Provided data: Begin
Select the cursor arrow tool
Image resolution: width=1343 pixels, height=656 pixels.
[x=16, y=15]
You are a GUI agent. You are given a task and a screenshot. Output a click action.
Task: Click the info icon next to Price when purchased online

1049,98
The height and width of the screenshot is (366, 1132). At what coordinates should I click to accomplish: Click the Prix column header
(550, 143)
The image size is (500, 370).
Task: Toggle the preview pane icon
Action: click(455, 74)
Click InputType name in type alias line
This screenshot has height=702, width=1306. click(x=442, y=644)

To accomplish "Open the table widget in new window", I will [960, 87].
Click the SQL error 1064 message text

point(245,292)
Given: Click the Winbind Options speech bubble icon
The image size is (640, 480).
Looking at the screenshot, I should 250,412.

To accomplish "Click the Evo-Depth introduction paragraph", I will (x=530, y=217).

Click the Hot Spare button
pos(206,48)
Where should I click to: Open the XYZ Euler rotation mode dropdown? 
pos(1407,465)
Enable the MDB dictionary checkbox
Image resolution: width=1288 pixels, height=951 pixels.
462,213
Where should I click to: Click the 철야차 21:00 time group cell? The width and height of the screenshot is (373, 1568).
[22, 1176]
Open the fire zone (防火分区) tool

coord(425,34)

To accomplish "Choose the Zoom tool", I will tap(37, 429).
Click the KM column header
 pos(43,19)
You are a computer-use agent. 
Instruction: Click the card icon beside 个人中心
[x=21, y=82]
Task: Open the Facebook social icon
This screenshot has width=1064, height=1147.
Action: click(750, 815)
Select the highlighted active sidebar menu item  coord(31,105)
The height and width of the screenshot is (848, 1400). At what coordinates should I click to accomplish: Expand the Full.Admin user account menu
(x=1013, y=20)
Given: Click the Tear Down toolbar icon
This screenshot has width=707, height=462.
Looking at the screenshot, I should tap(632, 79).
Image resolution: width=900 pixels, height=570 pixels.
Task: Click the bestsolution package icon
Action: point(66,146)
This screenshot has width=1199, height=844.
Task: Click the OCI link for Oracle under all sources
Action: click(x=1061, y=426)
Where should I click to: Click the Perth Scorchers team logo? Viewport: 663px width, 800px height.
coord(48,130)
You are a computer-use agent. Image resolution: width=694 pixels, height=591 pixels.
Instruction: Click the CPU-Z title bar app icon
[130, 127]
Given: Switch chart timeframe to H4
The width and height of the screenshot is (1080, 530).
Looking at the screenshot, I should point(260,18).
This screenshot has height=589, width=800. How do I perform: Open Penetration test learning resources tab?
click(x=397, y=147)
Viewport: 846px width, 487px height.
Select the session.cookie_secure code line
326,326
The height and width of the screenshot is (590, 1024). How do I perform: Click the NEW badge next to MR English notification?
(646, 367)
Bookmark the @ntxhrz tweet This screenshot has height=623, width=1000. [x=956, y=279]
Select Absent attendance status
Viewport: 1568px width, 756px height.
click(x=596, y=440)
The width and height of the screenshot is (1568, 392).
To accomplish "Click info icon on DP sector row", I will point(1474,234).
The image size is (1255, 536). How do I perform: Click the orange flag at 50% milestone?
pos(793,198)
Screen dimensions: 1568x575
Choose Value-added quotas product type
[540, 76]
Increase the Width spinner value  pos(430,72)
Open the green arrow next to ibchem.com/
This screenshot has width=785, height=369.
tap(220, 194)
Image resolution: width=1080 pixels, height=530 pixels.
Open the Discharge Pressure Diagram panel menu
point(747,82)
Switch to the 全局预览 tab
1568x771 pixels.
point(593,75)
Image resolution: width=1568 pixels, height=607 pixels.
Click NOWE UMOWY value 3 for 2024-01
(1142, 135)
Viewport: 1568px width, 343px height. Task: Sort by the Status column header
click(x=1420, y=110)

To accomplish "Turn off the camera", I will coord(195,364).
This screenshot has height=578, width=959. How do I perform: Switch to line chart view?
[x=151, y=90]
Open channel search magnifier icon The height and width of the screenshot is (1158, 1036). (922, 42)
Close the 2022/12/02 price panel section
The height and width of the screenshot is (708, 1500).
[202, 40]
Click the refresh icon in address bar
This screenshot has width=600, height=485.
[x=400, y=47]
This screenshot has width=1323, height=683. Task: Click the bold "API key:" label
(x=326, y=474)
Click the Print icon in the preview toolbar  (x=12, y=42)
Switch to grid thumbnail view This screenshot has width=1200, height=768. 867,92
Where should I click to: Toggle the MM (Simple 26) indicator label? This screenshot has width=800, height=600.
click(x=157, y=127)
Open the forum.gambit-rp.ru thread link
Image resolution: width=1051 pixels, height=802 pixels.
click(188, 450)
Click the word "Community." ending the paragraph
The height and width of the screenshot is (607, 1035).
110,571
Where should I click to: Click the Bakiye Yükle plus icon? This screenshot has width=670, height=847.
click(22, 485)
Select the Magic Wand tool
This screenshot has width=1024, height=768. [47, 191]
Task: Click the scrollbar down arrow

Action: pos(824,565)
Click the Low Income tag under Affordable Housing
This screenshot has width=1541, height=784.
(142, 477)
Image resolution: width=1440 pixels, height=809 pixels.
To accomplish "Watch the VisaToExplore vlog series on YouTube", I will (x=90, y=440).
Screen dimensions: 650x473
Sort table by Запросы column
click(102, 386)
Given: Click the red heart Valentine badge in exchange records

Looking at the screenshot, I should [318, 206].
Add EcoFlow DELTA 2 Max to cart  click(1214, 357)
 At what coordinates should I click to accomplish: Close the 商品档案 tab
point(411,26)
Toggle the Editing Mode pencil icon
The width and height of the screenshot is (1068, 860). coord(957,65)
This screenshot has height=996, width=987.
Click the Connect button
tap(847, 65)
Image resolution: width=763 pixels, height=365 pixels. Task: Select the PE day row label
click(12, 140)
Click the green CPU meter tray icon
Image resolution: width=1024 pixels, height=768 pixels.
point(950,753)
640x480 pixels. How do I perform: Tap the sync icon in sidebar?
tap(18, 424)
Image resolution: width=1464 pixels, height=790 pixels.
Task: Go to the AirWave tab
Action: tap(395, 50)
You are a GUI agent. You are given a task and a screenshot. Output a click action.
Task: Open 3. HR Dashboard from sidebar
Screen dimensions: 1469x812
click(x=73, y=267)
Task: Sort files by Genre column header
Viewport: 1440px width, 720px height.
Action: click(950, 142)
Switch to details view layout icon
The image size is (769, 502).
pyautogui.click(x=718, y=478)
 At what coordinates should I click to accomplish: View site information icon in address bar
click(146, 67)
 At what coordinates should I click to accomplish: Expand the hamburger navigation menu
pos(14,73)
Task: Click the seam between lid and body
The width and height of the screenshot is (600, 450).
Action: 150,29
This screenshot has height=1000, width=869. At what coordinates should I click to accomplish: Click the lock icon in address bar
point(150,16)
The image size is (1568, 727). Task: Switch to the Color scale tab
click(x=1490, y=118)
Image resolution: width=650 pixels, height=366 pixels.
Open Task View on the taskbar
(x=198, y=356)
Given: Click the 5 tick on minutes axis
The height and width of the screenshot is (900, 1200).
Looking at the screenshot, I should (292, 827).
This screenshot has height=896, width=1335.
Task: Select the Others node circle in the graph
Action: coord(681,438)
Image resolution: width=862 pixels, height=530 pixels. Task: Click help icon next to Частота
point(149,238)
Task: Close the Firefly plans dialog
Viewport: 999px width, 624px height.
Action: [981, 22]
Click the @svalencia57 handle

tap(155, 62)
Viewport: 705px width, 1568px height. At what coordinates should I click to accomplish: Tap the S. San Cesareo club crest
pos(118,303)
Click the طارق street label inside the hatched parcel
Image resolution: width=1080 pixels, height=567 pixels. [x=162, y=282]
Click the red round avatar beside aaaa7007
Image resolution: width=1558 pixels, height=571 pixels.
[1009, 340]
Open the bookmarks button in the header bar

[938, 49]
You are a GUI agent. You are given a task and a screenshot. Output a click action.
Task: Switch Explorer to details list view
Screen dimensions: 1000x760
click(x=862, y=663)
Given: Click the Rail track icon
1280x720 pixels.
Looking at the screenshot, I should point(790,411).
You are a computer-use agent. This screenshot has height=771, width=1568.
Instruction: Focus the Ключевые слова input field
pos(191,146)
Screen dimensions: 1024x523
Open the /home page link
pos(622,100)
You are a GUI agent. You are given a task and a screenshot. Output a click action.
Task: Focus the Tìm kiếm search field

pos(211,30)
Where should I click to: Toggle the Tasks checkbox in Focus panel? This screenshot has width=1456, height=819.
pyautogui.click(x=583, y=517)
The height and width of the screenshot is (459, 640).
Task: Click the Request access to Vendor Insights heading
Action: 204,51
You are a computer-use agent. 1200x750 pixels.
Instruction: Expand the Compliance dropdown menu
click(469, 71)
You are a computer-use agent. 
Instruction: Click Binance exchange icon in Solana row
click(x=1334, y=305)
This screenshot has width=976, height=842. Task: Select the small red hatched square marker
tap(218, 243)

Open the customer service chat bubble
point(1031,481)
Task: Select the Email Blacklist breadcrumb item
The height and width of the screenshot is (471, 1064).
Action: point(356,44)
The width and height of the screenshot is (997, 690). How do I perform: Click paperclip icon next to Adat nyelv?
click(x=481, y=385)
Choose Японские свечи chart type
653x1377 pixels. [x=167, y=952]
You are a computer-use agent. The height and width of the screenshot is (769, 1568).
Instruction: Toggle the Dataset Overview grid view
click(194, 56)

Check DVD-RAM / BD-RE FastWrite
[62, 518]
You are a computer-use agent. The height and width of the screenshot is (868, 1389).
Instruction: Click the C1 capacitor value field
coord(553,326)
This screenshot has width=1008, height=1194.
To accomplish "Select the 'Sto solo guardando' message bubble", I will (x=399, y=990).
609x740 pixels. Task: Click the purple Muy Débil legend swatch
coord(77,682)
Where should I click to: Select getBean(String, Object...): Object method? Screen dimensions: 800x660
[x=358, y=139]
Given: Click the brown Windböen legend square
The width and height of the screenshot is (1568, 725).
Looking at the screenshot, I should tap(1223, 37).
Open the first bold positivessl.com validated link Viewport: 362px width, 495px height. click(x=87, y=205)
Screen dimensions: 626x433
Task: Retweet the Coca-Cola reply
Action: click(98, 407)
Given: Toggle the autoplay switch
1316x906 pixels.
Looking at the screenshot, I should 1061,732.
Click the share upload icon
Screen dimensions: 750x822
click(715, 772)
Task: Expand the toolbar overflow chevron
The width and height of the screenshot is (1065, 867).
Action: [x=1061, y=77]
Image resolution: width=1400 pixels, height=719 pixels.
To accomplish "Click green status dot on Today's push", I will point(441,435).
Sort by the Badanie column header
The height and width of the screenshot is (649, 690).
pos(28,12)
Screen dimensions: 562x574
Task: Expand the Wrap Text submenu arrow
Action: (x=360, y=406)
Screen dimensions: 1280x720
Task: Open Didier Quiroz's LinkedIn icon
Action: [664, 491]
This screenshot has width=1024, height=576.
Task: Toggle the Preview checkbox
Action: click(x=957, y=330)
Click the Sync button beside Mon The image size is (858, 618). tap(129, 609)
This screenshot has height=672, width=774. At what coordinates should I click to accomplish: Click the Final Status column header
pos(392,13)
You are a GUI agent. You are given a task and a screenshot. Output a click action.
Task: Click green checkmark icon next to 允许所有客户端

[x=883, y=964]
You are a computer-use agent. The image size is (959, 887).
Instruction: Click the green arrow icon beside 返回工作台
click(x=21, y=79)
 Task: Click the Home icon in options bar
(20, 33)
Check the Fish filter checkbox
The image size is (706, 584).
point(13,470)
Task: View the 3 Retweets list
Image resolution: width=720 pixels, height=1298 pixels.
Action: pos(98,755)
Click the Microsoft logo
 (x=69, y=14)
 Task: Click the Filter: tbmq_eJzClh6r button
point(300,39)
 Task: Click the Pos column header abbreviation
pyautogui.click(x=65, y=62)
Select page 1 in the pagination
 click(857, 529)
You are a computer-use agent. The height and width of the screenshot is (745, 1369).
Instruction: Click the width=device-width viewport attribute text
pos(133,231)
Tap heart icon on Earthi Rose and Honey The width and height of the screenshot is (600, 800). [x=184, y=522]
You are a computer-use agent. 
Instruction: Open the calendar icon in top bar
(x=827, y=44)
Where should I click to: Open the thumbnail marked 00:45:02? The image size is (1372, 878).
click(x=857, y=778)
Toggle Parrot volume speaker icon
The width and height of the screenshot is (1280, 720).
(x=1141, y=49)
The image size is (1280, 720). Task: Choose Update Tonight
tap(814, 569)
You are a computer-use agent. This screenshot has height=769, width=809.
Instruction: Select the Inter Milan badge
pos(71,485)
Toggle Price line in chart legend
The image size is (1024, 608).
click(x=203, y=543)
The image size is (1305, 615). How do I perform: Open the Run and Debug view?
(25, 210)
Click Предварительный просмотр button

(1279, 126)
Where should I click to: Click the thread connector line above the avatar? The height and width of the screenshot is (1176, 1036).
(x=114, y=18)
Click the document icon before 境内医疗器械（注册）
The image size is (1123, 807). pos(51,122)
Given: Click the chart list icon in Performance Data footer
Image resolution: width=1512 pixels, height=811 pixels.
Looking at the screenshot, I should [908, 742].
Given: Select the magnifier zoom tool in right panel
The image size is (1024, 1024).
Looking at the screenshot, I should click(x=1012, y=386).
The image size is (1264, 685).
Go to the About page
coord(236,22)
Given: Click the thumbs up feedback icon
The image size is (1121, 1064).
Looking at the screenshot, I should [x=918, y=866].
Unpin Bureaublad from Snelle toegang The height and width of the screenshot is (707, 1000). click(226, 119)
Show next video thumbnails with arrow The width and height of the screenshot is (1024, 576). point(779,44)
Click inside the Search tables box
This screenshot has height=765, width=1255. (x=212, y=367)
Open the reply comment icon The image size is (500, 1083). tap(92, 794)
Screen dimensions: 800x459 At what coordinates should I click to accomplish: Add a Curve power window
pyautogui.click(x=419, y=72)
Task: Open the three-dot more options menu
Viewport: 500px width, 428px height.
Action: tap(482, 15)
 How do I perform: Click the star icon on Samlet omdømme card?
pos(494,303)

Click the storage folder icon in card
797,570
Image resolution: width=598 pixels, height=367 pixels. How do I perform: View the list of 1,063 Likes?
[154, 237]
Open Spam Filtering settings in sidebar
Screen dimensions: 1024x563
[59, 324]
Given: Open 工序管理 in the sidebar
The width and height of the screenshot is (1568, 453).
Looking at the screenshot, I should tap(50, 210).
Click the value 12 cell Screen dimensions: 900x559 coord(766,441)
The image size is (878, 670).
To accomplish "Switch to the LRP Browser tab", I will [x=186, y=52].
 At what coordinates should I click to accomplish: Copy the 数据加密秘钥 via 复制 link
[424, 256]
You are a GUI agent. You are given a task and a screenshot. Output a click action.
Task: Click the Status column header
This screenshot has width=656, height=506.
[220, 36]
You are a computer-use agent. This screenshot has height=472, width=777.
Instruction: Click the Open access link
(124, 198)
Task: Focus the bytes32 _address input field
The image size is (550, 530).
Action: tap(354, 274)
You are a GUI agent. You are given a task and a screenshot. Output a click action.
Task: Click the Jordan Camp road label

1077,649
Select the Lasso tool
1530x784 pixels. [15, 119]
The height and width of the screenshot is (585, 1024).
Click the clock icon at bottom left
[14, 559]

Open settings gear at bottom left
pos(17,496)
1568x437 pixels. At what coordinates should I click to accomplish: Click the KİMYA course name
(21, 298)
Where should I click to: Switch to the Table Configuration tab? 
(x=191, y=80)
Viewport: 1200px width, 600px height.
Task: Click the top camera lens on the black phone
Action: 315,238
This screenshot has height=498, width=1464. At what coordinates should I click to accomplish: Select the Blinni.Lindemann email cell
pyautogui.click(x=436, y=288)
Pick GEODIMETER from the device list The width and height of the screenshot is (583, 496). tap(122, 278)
Provided data: End
Assigned task - Pull out every line of the records above that contains the word "from".

Answer to this exercise -
Task: Open 3. HR Dashboard from sidebar
Unpin Bureaublad from Snelle toegang The height and width of the screenshot is (707, 1000). click(226, 119)
Pick GEODIMETER from the device list The width and height of the screenshot is (583, 496). tap(122, 278)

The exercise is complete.